Two new books this summer are bringing the storyline of Shakespeare's Hamlet to the American Midwest. And while neither author says he set out to simply update Hamlet, both novels feature suspicion, betrayal and an uncle close at hand to offer help — and more — to his brother's widow.

Lin Enger's Undiscovered Country, which takes place in the fictional Northern Minnesota town of Battle Point, begins with what appears to be a hunting accident: A boy, Jesse Matson, hears a shot in the woods, runs toward it and discovers his father's dead body. It seems that his father committed suicide, but Jesse doesn't believe that's the case.

The scenario occurred to Enger more than a decade ago, as he was up in a tree, hunting deer with his brothers. When he realized that the scene mirrored the beginning of Hamlet, he decided to use the play as a starting point, he says, "to find out whether my character, given the same dilemma that Hamlet faces, would make similar decisions."

Novelist David Wroblewski also drew inspiration from the bard for The Story of Edgar Sawtelle, which he describes as an exercise in "how to subvert [Hamlet] as many ways as I could."

To wit: There's no trace of Elsinore castle in The Story of Edgar Sawtelle. Rather, Hamlet's family is moved to a Wisconsin farm, where Edgar, who was born mute, uses sign language to communicate with his parents and the dogs they breed and train. Wroblewski plays the character's silence against the hyper-verbal Hamlet.

"In Edgar's case, I wanted him to be hyper-observant," Wroblewski says. "And I felt that by subtracting the power of language, he would be a more believable and more potent observer of what's going on."

Wroblewski based the fictional Sawtelle farm on his own childhood home. His mother trained dogs on their 90-acre farm in Central Wisconsin. He describes his novel as "simply a love story between a boy and his dog," and he points to Rudyard Kipling's Mowgli Stories about a boy living in the wild as another major influence.

"I think of ... the relationship between Edgar's story and Hamlet's story as a re-folded piece of origami," he explains. "At one time, this was a perfectly executed origami crane. And I unfolded it and refolded it into a different shape. And when it's in that different shape — say it's a frog now — you can see a few feathers over here where no frog should have feathers."

Certainly the big themes of Hamlet are able to withstand a lot of folding and re-folding. And the bard is no stranger to the American Midwest; Jane Smiley's Pulitzer Prize-winning novel A Thousand Acres moved the story of King Lear to a farm in Iowa.
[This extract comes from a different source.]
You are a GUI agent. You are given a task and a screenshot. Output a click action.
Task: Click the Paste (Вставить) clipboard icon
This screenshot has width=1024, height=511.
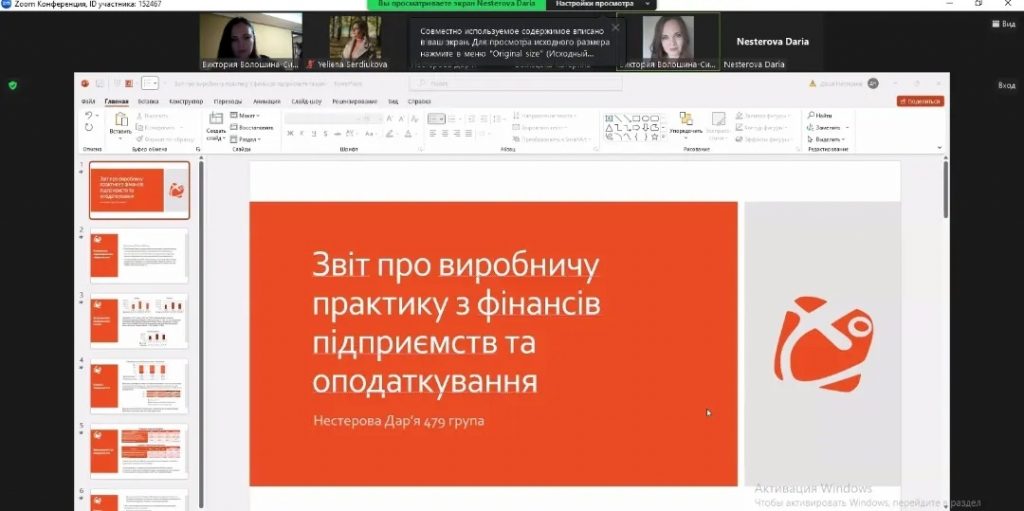121,121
Enger says Shakespeare is particularly adaptable because the conflicts that he chronicles — between vengeance and justice, and vengeance and forgiveness — are "probably the oldest moral dilemma that human beings face."

Wroblewski adds that all storytellers "take old stories, they change the proportions, they change the elements around, in ways that are meaningful to them."

Sometimes that means surrounding the prince of Denmark with a kennel full of dogs, or having him hunt deer from a tree in Minnesota.

Copyright 2023 NPR. To see more, visit https://www.npr.org.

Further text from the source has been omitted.